> [To be done]: Print the listing lines exactly as they appear, starting with the line that contains "1262x952 pixels." and going through the line that contains "pyautogui.click(x=549, y=146)", both included.

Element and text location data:
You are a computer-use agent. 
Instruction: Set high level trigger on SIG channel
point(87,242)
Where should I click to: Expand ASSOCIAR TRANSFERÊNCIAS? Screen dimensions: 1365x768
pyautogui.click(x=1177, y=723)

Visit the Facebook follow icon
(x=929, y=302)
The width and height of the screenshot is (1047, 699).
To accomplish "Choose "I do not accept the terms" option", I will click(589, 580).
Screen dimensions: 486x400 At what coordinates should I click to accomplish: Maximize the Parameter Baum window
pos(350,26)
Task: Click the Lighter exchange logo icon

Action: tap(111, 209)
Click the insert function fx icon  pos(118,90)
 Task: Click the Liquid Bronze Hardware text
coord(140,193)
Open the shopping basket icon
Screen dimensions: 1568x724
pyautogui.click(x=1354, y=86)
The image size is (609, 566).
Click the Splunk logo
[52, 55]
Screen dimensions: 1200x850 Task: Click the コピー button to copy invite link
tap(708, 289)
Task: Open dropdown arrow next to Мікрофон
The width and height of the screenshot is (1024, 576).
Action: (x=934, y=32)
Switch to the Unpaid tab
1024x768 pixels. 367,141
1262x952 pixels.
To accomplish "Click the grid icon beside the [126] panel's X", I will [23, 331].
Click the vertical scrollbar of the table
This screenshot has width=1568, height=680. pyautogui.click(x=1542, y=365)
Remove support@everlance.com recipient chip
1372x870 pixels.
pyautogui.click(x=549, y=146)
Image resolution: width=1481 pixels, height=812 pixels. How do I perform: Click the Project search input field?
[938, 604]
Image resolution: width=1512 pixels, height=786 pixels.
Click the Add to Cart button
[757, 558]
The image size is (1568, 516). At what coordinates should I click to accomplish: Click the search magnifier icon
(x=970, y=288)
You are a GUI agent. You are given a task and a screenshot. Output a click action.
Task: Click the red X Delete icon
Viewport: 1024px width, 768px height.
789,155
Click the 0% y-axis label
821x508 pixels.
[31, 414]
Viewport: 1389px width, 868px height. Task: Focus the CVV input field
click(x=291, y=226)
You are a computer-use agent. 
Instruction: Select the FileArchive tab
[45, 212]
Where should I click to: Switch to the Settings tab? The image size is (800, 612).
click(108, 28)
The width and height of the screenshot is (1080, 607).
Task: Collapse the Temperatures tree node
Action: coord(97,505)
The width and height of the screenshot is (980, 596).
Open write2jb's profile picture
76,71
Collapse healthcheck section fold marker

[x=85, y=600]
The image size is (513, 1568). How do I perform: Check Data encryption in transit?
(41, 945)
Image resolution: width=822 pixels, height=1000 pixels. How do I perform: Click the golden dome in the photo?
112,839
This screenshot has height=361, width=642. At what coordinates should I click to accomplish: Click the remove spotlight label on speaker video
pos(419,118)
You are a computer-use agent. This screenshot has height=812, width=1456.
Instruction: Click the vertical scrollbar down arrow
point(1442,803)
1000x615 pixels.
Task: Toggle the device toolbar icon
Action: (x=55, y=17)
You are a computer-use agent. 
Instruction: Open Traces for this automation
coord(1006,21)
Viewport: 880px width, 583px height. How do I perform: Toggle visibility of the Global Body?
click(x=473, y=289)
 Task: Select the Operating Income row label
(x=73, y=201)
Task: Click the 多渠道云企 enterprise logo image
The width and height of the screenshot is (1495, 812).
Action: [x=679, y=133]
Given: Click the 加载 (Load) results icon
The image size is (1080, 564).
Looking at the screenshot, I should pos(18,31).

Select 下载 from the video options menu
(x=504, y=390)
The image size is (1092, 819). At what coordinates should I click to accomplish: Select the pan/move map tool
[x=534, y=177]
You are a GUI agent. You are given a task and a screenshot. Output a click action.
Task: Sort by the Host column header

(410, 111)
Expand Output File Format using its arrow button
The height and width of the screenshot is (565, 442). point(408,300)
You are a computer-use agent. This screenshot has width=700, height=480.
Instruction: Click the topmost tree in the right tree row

> [Complete answer]:
1262x952 pixels.
To accomplish "Click the grid icon beside the [126] panel's X", I will [23, 331].
Click the vertical scrollbar of the table
This screenshot has width=1568, height=680. pyautogui.click(x=1542, y=365)
Remove support@everlance.com recipient chip
1372x870 pixels.
pyautogui.click(x=549, y=146)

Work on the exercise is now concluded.